With The Fire Reapers, Yukon author turns to young adult fantasy

In Patricia Robertson's old house on Jarvis Street in Whitehorse, there was a false window. A writer since the age of 10, she did what writers do; she looked at the window and fantasized.

In Patricia Robertson’s old house on Jarvis Street in Whitehorse, there was a false window. A writer since the age of 10, she did what writers do; she looked at the window and fantasized.

“I at one point imagined a child moving in and then discovering a secret room behind the window,” she says, and so was planted the first seed of her new novel, The Fire Reapers.

Since 1994, when she published her first short story collection City of Orphans, Robertson has been a prolific and respected talent. Her poems and short stories have appeared in dozens of literary magazines, and her work has been nominated for the Ethel Wilson Fiction Prize, two National Magazine Awards, the Journey Prize, and the Pushcart Prize. Her second collection, The Goldfish Dancer, arrived in 2007 and was critically acclaimed. The National Post said, “each of her stories is a polished gem of unusual lustre.”

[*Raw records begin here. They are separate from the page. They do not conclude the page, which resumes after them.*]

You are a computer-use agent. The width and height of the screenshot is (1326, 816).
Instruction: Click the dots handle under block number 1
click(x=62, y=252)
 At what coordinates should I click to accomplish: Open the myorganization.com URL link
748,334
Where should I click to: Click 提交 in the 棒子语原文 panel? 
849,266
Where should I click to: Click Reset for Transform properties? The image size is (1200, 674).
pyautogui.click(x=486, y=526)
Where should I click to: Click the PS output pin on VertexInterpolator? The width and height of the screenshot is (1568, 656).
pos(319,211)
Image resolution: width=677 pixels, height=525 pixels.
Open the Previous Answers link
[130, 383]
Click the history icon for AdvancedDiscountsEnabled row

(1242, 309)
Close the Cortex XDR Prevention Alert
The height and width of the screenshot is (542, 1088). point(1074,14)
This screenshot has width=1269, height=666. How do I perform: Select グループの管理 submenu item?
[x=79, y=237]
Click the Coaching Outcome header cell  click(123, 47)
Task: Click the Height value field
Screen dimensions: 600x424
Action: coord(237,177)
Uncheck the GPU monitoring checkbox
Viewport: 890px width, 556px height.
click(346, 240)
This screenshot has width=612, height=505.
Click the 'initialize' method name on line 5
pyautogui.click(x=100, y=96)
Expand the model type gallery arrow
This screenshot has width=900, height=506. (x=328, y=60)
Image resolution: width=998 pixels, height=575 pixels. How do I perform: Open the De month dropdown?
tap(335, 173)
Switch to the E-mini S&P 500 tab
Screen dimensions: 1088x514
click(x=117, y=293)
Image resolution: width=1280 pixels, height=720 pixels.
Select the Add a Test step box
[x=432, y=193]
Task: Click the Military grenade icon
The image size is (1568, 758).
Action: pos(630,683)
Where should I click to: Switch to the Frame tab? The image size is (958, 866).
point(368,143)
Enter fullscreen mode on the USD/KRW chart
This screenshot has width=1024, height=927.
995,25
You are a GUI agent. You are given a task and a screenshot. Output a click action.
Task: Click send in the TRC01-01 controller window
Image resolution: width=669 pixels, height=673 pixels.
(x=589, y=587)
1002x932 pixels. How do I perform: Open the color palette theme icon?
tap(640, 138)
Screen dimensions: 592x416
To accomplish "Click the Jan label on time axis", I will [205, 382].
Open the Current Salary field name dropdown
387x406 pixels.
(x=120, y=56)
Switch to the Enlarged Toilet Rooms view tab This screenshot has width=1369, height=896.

The Fire Reapers, a fantasy novel for young readers, presents something of a departure for Robertson but, she says, “My fiction has always had an element of magic and fantasy and characters who had fantasies in it.” Writing for young readers was new, but the craft is the same, she says. “As with all fiction you have to be able to get into the characters. And I found I was writing for the child in me.”

Just in case that childish self was too distant, she honed her ear in the presence of her 12-year old niece. “One of her phrases was ‘holy crap,’” Robertson laughs, “she said that all the time. So my character says ‘holy crap.’ So it was partly listening to kids at that age and talking to them, and partly just writing a story that I wanted to read. I really enjoyed writing it. It was fun to invent a world and invent rules, and tackle bigger themes. I found that I could deal with things like climate change and fundamentalist cults in a way that it seems hard to do in adult literary fiction.”

Having two protagonists who are 12 years old created a different kind of challenge when it came to publishing the work. “It kind of fell between two stools,” she explains. “My agent said it wasn’t really YA (young adult fiction) because YA is supposedly 13 and up and the protagonists are 12. She said why don’t you make them 13, but I said, no, then you get into the beginnings of sexual attraction and so on. And they’re not 13, they’re 12.

“I eventually had it edited by a freelance children’s editor in Toronto, and she said the same thing. She said, ‘You’re going to face challenges (publishing the work) because it doesn’t fit into a niche marketing category.’ So I just got tired of people telling me this. I started the book seven years ago, and I wanted it out, and done.” With all this in mind she came to the decision to publish the book herself.

By getting The Fire Reapers out and done, she clears her decks for several projects, some already on the go. “I’m about halfway through a book of short stories,” she says, “and I’ve started on the first draft of a new YA novel called How to Talk to a Glacier. I’m going to be writer in residence in Kingston starting in January. And I want to write more essays.” Her essay Against Domesticated Fiction will appear in Best Canadian Essays 2013.

The Fire Reapers launches Friday, November 15 at the Old Fire Hall in Whitehorse. Doors open at 5 p.m. In addition to a reading and book signing, there will be snacks, wine, and a coffee bar.